TEXT PASSAGE
The new prize—dubbed the Wendy Schmidt Ocean Health X PRIZE in honor of its funder, who previously funded the successful oil spill cleanup prize that offered solutions to disasters like Exxon Valdez or BP's Macondo blowout in the Gulf—offers $1 million to the team that invents the most accurate sensors as well as another $1 million to the team that devises the most affordable and easy-to-use sensors. The sensor’s technical goals are threefold: to operate at depths of at least 3,000 meters, take measurements that are precise to the level of the annual pH change (roughly 0.002 on an acid-to-base scale that stretches from 0 to 14) and avoid the need for frequent recalibration. In addition, the sensors should be cheap so that they can be used widely: "pH sensing should not be limited to those scientists out on $40,000 per day research cruises," Bunje says. "These sensors need to be deployed globally, including in places like developing countries."

STATED TASK A
Express the records from the line containing "The image size is (698, 506)." down to the end of the records as a JSON list of strings, one string per line, skipping blank lines.
The records have nothing to do with the passage about the ocean pH sensor prize.

EXERCISE MATERIAL
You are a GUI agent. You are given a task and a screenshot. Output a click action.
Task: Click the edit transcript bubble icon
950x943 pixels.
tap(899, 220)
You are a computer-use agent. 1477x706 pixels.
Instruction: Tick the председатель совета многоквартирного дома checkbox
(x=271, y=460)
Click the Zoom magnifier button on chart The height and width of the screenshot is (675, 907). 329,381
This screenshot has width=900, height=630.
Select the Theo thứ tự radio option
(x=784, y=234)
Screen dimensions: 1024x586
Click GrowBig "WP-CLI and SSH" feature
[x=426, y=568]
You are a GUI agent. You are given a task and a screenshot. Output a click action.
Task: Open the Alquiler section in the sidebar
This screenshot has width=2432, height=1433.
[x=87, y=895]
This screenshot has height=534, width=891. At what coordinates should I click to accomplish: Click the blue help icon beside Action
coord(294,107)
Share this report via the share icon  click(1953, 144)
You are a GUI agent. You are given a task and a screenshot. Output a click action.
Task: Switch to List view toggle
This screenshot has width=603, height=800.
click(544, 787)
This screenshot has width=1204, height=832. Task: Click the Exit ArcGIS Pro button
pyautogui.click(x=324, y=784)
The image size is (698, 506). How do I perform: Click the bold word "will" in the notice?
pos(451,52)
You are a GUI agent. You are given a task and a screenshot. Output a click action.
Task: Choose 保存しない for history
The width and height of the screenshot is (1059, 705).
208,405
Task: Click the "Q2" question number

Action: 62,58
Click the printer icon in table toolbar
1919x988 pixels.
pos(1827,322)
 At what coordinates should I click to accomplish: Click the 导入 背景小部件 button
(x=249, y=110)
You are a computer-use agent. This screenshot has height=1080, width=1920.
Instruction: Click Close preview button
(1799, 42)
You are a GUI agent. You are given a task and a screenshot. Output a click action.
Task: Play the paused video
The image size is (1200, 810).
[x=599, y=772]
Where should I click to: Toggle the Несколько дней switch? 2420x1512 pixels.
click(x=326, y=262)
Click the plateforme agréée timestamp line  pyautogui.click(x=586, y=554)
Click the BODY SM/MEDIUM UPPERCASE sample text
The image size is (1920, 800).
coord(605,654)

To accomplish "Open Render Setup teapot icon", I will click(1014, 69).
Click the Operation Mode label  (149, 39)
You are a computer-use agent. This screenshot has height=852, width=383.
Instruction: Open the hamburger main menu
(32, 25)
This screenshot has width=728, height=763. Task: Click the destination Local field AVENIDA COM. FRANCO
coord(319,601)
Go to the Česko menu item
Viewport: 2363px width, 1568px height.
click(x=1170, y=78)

STATED TASK B
In the passage about the ocean pH sensor prize, what is the minimum depth at which the sensors must operate?

SOLUTION A
[
  "The image size is (698, 506). How do I perform: Click the bold word \"will\" in the notice?",
  "pos(451,52)",
  "You are a GUI agent. You are given a task and a screenshot. Output a click action.",
  "Task: Choose 保存しない for history",
  "The width and height of the screenshot is (1059, 705).",
  "208,405",
  "Task: Click the \"Q2\" question number",
  "Action: 62,58",
  "Click the printer icon in table toolbar",
  "1919x988 pixels.",
  "pos(1827,322)",
  " At what coordinates should I click to accomplish: Click the 导入 背景小部件 button",
  "(x=249, y=110)",
  "You are a computer-use agent. This screenshot has height=1080, width=1920.",
  "Instruction: Click Close preview button",
  "(1799, 42)",
  "You are a GUI agent. You are given a task and a screenshot. Output a click action.",
  "Task: Play the paused video",
  "The image size is (1200, 810).",
  "[x=599, y=772]",
  "Where should I click to: Toggle the Несколько дней switch? 2420x1512 pixels.",
  "click(x=326, y=262)",
  "Click the plateforme agréée timestamp line  pyautogui.click(x=586, y=554)",
  "Click the BODY SM/MEDIUM UPPERCASE sample text",
  "The image size is (1920, 800).",
  "coord(605,654)",
  "To accomplish \"Open Render Setup teapot icon\", I will click(1014, 69).",
  "Click the Operation Mode label  (149, 39)",
  "You are a computer-use agent. This screenshot has height=852, width=383.",
  "Instruction: Open the hamburger main menu",
  "(32, 25)",
  "This screenshot has width=728, height=763. Task: Click the destination Local field AVENIDA COM. FRANCO",
  "coord(319,601)",
  "Go to the Česko menu item",
  "Viewport: 2363px width, 1568px height.",
  "click(x=1170, y=78)"
]

SOLUTION B
At least 3,000 meters.